Aleksandr Naumchev (Innopolis University): Seamless Requirements and specifications. Day and Date: Wednesday October 28, 2020.
Natalia Garanina (Institute of Informatics Systems, Novosibirsk): An Ontology-based Approach to Support Formal Verification of Concurrent Systems. Abstract: Formal verification ensures the absence of design errors in a system with respect to system's requirements. This is especially important for the control software of critical systems, ranging from automatic components of avionics and spacecrafts to modules of distributed banking transactions. We present a verification support framework that enables automatic extraction of a concurrent system's requirements from the technical documentation and formal verification of the system design using an external or built-in verification tool that checks whether the system meets the extracted requirements.
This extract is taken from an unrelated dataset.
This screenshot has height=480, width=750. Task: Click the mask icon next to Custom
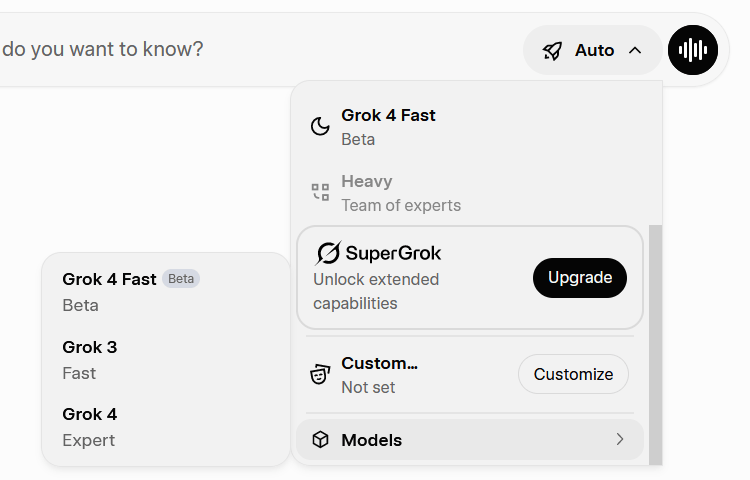[x=320, y=375]
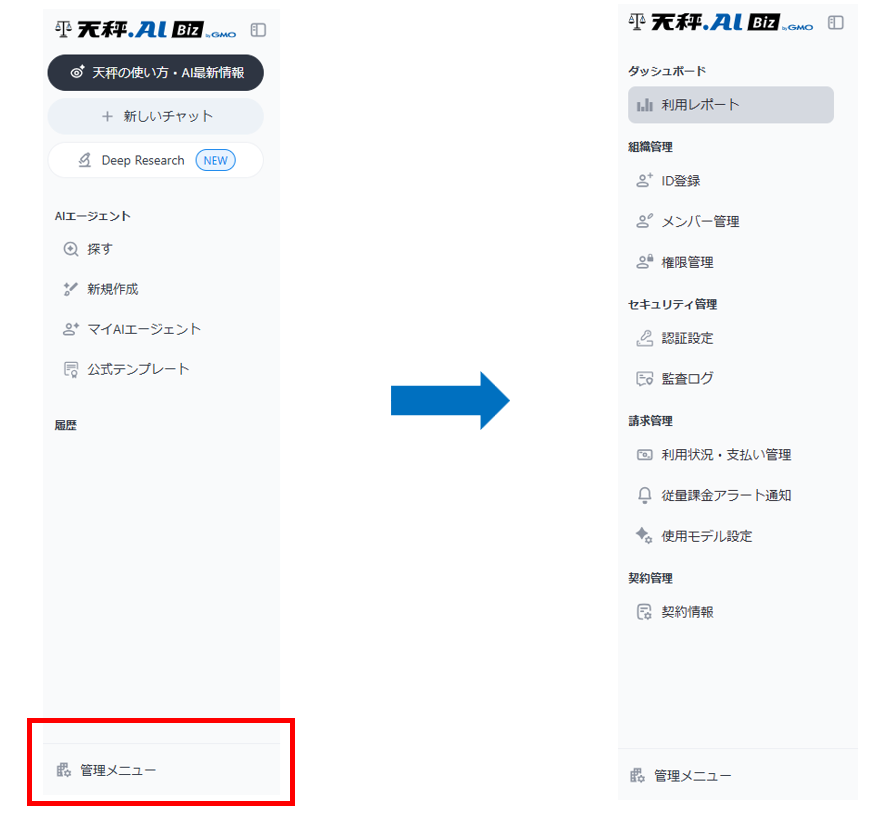Select 利用レポート dashboard item
This screenshot has height=816, width=878.
731,105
Our support approach also provides visualization and editing options for both the system model and requirements. The key data components of our framework are ontological descriptions of the verified system and its requirements. We describe the methods used in our support framework and we illustrate their work for the use case of an automatic control system. Day and Date: Wednesday October 21, 2020.